The final new plan adopted a stratified design: all enrolled patients received basic health education; then they were randomly assigned to three groups: standard monitoring, standard monitoring + structured lifestyle intervention, and structured lifestyle intervention + personalized systemic regulation. The primary endpoint was the five-year incidence of colorectal cancer, but as many as seventeen secondary endpoints were pre-specified, covering pathological reversal, systemic stability indicators, quality of life, etc.
The release of the plan sparked heated discussions on its methodology.
The Lancet published a special editorial calling it "the first super clinical trial to attempt to integrate biomedicine, behavioral science and systems thinking," arguing that regardless of the outcome, its design itself will drive progress in clinical research methodology.
Just as preparations for the experiment were in full swing, a stranger contacted Yang Ping.
The caller was Chen Qiwen, a Chinese American, a chair professor in the Department of Bioengineering at Stanford University, and one of the world’s earliest pioneers in using artificial intelligence for drug discovery.
“Professor Yang, I have been following your work for a long time, especially your concepts of ‘system regulation’ and ‘life logic simulator’. I have a suggestion that may greatly accelerate all of this.”
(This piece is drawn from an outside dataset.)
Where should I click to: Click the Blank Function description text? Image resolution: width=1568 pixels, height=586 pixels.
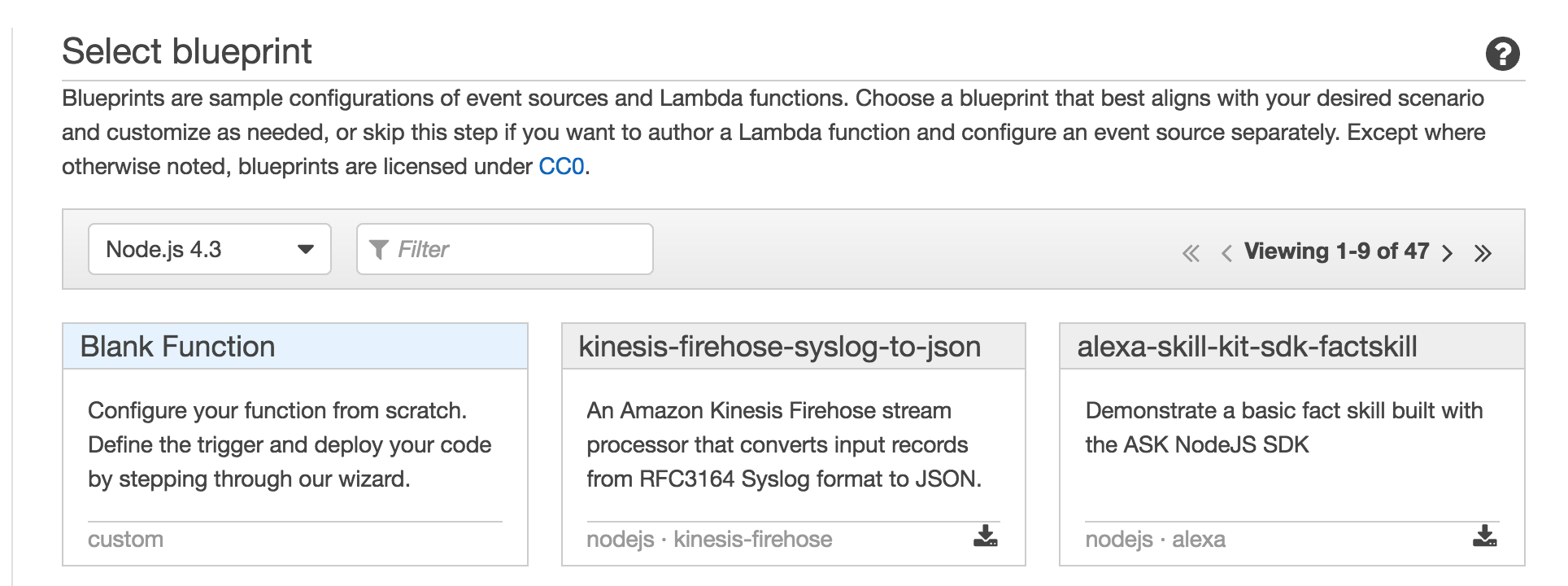pyautogui.click(x=290, y=444)
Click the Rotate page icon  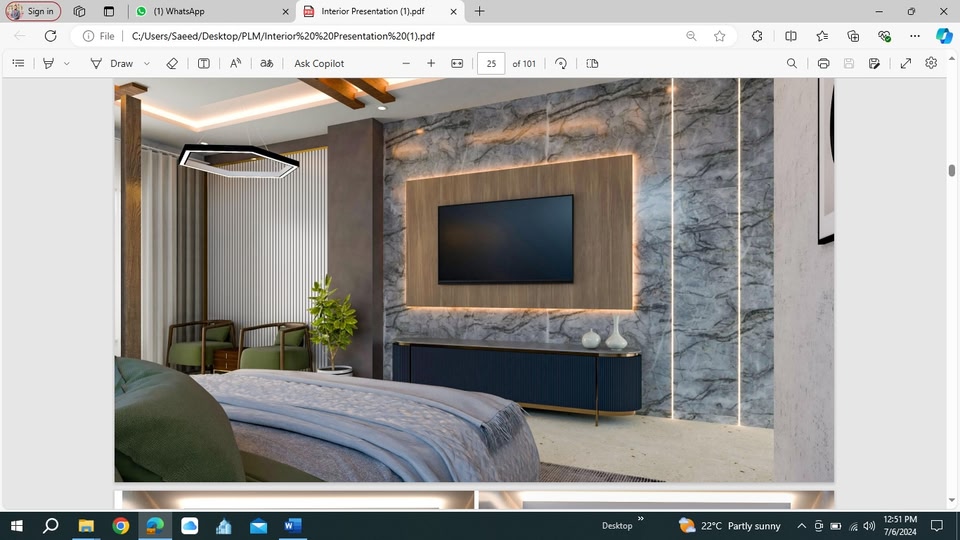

Chen Qiwen explained that his team developed an artificial intelligence platform called "Deep Life Network." Unlike traditional knowledge graphs based on known pathways, this platform uses unsupervised learning to autonomously discover potential rules and key regulatory nodes for cell state transitions from massive amounts of single-cell multi-omics data, protein interaction data, and clinical outcome data.
“Simply put,” Chen Qiwen said, “your ‘Life Logic Simulator’ starts from a theoretical hypothesis (identity verification), builds a model, and then verifies it. Our ‘Deep Life Network’ starts from the ocean of data, lets AI discover patterns on its own, and then we interpret them. The combination of the two may produce remarkable results.”
He proposed a specific collaboration plan: Sanbo would provide high-dimensional time series data such as Elena's, as well as the massive amount of data that the "new plan" would generate; his team would use "deep life networks" to analyze the data, with the goal of identifying common paths, key hubs, and predictive biomarkers for the "migration of the system from a disordered state to a healthy state".
"This helps us understand why regulation works well for some people but poorly for others; why some lesions disappear while others remain stubborn; and most importantly," Chen Qiwen paused, "how to design a more intelligent and adaptive regulation scheme, not a fixed dose and frequency, but a 'closed-loop regulation system' that can be dynamically adjusted based on real-time biofeedback."
However, what Dr. Chen mentioned, the AI based on digital humans at Nandu Medical University has already achieved. The life simulator is just a simplified version of this digital human, used to simulate some simple experiments.
Moreover, Dr. Chen completely misunderstood Yang Ping's regulation theory, and Yang Ping had no interest in cooperating with him.